Note: the following examples use PandasDataFrame and PandasSeries. These are backed by actual pandas.DataFrames and pandas.Series respectively and are Narwhals-compliant. We can access the underlying pandas objects via PandasDataFrame._dataframe and PandasSeries._series.

import narwhals as nw
from narwhals._pandas_like.namespace import PandasNamespace
from narwhals._pandas_like.dataframe import PandasDataFrame
import pandas as pd

pn = PandasNamespace(implementation='pandas')

df_pd = pd.DataFrame({'a': [1,2,3], 'b': [4,5,6]})
df = PandasDataFrame(df_pd, implementation='pandas')
expression = pn.col('a') + 1
result = expression._call(df)
print([x._series for x in result])
The first (and only) Series to be output is:
0    2
1    3
2    4
Name: a, dtype: int64

So indeed, our expression did what it said on the tin - it took some dataframe, took column 'a', and added 1 to it.

If you search for def reuse_series_implementation, you'll see that that's all expressions do in Narwhals - they just keep rigorously applying the definition of expression.

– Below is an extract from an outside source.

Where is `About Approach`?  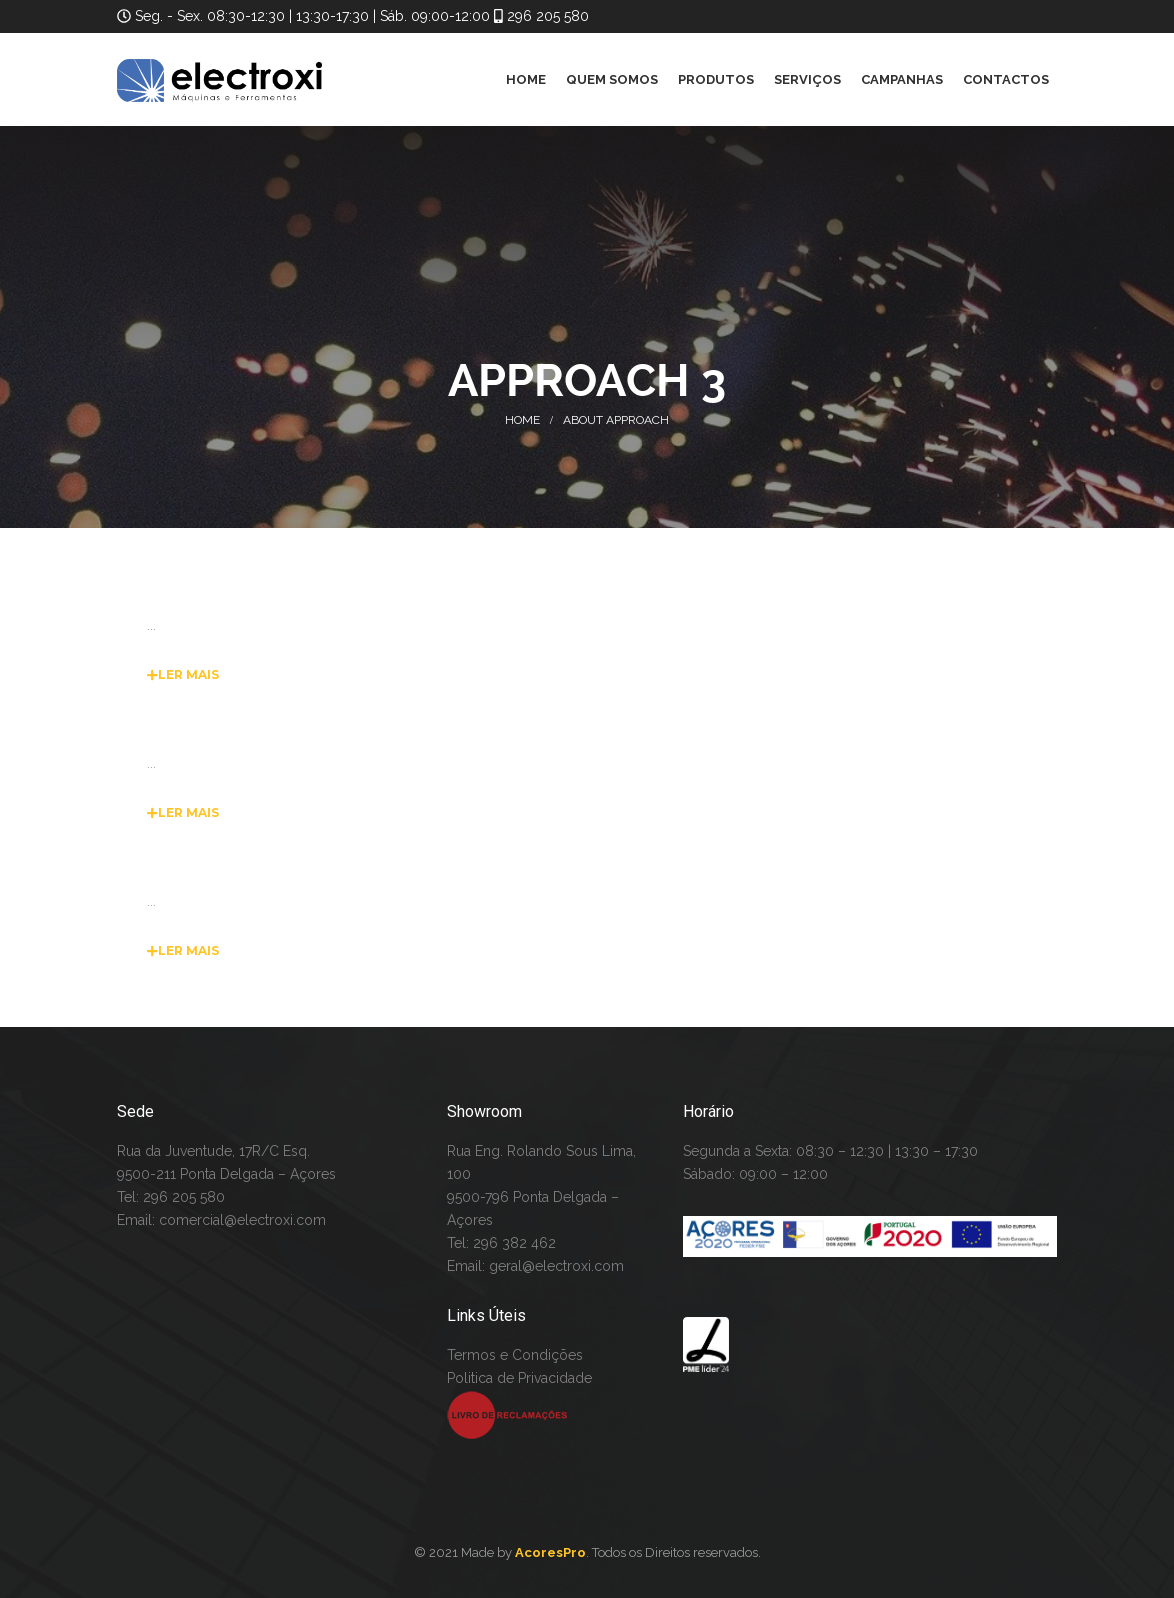
About Approach is located at coordinates (616, 420).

It may look like there should be significant overhead to doing it this way - but really, it's just a few Python calls which get unwinded. From timing tests I've done, there's no detectable difference - in fact, because the Narwhals API guards against misusing the pandas API, it's likely that running pandas via Narwhals will in general be more efficient than running pandas directly.

Further attempts at demistifying Narwhals, refactoring code so it's clearer, and explaining this section better are 110% welcome.

Group-by

Group-by is probably one of Polars' most significant innovations (on the syntax side) with respect to pandas. We can write something like

df: pl.DataFrame
df.group_by('a').agg((pl.col('c') > pl.col('b').mean()).max())
To do this in pandas, we need to either use GroupBy.apply (sloooow), or do some crazy manual optimisations to get it to work.

In Narwhals, here's what we do:

  • if somebody uses a simple group-by aggregation (e.g. df.group_by('a').agg(nw.col('b').mean())), then on the pandas side we translate it to
    df: pd.DataFrame
    df.groupby('a').agg({'b': ['mean']})
    
  • if somebody passes a complex group-by aggregation, then we use apply and raise a UserWarning, warning users of the performance penalty and advising them to refactor their code so that the aggregation they perform ends up being a simple one.

In order to tell whether an aggregation is simple, Narwhals uses the private _depth attribute of PandasExpr:

>>> pn.col('a').mean()
PandasExpr(depth=1, function_name=col->mean, root_names=['a'], output_names=['a']
>>> (pn.col('a')+1).mean()
PandasExpr(depth=2, function_name=col->__add__->mean, root_names=['a'], output_names=['a']
>>> pn.mean('a')
PandasExpr(depth=1, function_name=col->mean, root_names=['a'], output_names=['a']

For simple aggregations, Narwhals can just look at _depth and function_name and figure out which (efficient) elementary operation this corresponds to in pandas.